Tra i piatti preferiti Picchi mette anche il passatello in brodo, «una ricetta che mi diede 30 anni fa una donna di Cesena»,  ricorda, mentre ne elenca gli ingredienti: «una pasta fatta di pan grattato con uova, la scorza di un limone e noce moscata, strizzata dentro un brodo sobollente».

I dieci comandamenti della buona tavola

I freni inibitori del cuoco toscano si annullano, poi, davanti a una fetta di pane raffermo da inumidire leggermente e mettere al forno per tostarlo, da mangiare poi con olio toscano, sale e pepe. Come pure di fronte «a una fiorentina di 1,4 chilogrammi, alta quanto un fiammifero di cucina, cotta al sangue sulla brace vera e sbattuta alla fine con delle foglie di olivo che bruciando si attaccano alle carni».
Se viziarsi in cucina è del tutto lecito, ci sono però alcuni comandamenti che, secondo Picchi, è meglio rispettare. Primo: non cedere ai 16 o 18 salti in padella: «Il surgelatore è peccato», dice, «se prima era uno strumento ora è diventato un nemico contro la cultura della dispensa e nasconde eccessi alimentari e consumistici».
Secondo: non rinunciare mai un tavolo da cucina, è lo spazio necessario per cucinare e assaggiare le pietanze; terzo evitare i supermercati, meglio fare la spesa nei negozi di alimentari dove trovi più qualità e acquisti in più giuste quantità; quarto: rilassarsi con il burro, ha meno calorie dell’olio, usarlo non è peccato.

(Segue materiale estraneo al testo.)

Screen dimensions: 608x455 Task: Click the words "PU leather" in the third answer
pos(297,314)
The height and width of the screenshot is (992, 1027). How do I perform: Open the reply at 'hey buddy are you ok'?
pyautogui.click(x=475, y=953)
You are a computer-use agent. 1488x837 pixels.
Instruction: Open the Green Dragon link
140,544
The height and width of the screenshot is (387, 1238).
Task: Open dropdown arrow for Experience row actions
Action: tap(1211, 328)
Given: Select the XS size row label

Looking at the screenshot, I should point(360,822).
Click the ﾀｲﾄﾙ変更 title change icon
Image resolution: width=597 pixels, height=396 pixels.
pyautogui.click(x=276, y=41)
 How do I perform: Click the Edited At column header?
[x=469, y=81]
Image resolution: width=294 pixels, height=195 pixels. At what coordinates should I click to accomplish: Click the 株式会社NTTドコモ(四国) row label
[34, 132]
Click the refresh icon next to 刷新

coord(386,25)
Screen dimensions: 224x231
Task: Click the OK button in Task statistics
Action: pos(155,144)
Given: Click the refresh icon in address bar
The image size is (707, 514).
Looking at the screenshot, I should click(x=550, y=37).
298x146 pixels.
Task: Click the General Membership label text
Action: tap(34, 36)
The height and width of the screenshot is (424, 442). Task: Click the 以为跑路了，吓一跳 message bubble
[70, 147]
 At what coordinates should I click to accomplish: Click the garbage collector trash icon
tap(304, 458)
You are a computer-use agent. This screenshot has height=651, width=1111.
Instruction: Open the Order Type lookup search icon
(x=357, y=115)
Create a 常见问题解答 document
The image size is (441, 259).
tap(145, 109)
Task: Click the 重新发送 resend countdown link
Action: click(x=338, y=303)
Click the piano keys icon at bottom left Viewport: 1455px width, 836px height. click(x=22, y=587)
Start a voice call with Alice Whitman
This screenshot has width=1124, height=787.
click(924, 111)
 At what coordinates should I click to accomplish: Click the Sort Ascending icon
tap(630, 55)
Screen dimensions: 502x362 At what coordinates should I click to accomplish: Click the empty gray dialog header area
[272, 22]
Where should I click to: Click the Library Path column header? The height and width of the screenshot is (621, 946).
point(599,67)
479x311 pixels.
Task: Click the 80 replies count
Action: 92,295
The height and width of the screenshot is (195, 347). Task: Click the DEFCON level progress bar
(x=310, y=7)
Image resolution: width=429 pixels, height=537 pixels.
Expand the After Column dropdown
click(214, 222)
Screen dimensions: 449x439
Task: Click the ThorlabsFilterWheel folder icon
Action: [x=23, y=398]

Quinto, sì alla comodità degli elettrodomestici, ma se tritate la cipolla con il frullatore scordatevi un buon soffritto. Sesto: ripudiate il microonde, è uno strumento legato al concetto di velocità, in realtà promotore della cultura del preconfezionato: alla fine uno spaghetto ve lo fate in sette minuti. Settimo: rinunciare alle bibite gasate. Ottavo: concedersi ogni tanto un buon panino con la mortadella.  Nono: sì a un buon bicchiere di vino, e infine, decimo: mettere più sedie nelle cucine, il piacere di sedersi intorno a un tavolo tutti insieme per mangiare non va sacrificato.
E, per chi ama i virtuosismi, Picchi consiglia di dedicarsi alla cultura dell’avanzo: «la polenta di oggi, che domani si può pasticciare con i formaggi abbandonati in frigo», consiglia, «i fagiolini in umido con pomodori, basilico e cipolla, oggi sono buoni caldi, domani a pranzo freddi e a cena con i maccheroni o in una frittata. Ma che sia chiaro», conclude il guru dei fornelli, «è fondamentale che il riciclo sia progettato, non casuale. Riutilizzare vuol dire stare in un’economia del tempo».